Task prompt
Lines from the beginning of the data below through the one containing "Add a new record" are to be printed exactly as they appear.
(Extracted material)
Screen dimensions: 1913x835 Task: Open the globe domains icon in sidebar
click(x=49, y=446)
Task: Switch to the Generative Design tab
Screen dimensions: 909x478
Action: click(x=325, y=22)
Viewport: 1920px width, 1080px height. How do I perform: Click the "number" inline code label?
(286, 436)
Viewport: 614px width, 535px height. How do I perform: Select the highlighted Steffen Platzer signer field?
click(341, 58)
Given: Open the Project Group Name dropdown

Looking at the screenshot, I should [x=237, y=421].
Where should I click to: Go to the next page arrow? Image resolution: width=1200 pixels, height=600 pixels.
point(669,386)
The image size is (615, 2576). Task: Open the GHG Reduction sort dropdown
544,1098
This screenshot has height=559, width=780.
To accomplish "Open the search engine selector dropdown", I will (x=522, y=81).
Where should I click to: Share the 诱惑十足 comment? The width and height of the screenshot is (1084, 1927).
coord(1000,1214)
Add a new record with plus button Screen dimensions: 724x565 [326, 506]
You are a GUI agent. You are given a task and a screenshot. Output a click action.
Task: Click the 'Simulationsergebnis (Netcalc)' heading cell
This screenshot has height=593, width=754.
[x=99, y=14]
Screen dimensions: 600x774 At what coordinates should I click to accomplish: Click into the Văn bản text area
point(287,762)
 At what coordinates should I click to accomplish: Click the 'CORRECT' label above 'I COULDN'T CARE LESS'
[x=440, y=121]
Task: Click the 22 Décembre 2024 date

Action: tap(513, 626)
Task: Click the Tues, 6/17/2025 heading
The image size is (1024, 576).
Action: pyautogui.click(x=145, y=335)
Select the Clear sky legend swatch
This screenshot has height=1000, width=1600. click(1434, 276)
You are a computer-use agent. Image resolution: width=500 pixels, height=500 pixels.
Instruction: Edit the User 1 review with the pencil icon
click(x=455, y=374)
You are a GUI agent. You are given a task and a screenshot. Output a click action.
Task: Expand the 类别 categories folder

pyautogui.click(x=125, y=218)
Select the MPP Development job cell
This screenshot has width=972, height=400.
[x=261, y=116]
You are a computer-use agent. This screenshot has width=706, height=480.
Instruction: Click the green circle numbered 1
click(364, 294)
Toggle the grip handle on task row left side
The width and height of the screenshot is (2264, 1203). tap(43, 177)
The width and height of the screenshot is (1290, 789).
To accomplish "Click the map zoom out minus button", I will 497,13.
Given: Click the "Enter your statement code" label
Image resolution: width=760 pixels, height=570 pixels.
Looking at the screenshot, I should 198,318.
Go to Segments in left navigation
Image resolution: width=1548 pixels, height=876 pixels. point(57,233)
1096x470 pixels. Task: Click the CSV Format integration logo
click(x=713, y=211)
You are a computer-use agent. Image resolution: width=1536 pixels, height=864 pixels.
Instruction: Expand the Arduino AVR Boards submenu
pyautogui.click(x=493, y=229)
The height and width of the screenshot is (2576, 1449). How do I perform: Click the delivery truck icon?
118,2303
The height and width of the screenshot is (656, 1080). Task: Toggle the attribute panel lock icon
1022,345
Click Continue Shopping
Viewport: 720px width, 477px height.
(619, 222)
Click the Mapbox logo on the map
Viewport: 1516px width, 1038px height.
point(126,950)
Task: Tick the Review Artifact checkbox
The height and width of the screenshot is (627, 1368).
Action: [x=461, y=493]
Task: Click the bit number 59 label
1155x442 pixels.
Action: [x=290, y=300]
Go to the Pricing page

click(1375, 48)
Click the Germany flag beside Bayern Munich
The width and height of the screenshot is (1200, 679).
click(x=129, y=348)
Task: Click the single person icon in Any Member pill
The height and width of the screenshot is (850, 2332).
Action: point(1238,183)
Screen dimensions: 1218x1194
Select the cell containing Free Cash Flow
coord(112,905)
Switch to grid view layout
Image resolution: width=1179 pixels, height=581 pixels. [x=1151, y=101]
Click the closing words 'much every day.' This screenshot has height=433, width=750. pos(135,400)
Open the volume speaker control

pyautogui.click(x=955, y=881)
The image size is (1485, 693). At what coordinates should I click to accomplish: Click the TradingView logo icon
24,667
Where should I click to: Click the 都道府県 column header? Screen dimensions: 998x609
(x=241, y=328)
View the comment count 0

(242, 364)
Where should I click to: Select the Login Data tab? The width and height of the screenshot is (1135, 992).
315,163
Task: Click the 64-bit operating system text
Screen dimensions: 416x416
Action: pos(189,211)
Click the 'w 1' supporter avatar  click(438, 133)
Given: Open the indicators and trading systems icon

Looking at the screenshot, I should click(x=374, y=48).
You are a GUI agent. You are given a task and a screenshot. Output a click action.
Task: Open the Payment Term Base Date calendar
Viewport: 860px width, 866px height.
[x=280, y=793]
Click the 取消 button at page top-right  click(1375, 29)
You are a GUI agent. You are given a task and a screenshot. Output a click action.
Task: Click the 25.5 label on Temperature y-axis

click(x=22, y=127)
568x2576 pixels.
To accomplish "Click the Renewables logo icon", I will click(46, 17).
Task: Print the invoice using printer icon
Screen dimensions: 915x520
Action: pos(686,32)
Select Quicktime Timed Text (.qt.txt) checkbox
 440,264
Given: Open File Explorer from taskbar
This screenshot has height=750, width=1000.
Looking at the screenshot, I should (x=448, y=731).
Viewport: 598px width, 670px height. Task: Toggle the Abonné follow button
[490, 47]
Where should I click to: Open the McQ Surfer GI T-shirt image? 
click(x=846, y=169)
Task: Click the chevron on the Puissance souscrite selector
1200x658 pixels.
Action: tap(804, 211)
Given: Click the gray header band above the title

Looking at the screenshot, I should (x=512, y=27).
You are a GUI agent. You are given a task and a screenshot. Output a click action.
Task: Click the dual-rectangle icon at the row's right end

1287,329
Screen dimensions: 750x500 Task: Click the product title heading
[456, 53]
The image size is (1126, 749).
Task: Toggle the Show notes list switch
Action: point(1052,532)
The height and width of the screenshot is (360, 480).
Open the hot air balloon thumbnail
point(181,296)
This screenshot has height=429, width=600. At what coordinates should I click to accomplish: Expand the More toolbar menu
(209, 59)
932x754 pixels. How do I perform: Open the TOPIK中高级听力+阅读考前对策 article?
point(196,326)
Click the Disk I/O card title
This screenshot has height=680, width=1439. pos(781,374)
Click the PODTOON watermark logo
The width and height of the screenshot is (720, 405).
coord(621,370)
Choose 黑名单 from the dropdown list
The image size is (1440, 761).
(End Extracted material)
Response
Screen dimensions: 1913x835 Task: Open the globe domains icon in sidebar
click(x=49, y=446)
Task: Switch to the Generative Design tab
Screen dimensions: 909x478
Action: click(x=325, y=22)
Viewport: 1920px width, 1080px height. How do I perform: Click the "number" inline code label?
(286, 436)
Viewport: 614px width, 535px height. How do I perform: Select the highlighted Steffen Platzer signer field?
click(341, 58)
Given: Open the Project Group Name dropdown

Looking at the screenshot, I should [x=237, y=421].
Where should I click to: Go to the next page arrow? Image resolution: width=1200 pixels, height=600 pixels.
point(669,386)
The image size is (615, 2576). Task: Open the GHG Reduction sort dropdown
544,1098
This screenshot has height=559, width=780.
To accomplish "Open the search engine selector dropdown", I will (x=522, y=81).
Where should I click to: Share the 诱惑十足 comment? The width and height of the screenshot is (1084, 1927).
coord(1000,1214)
Add a new record with plus button Screen dimensions: 724x565 [326, 506]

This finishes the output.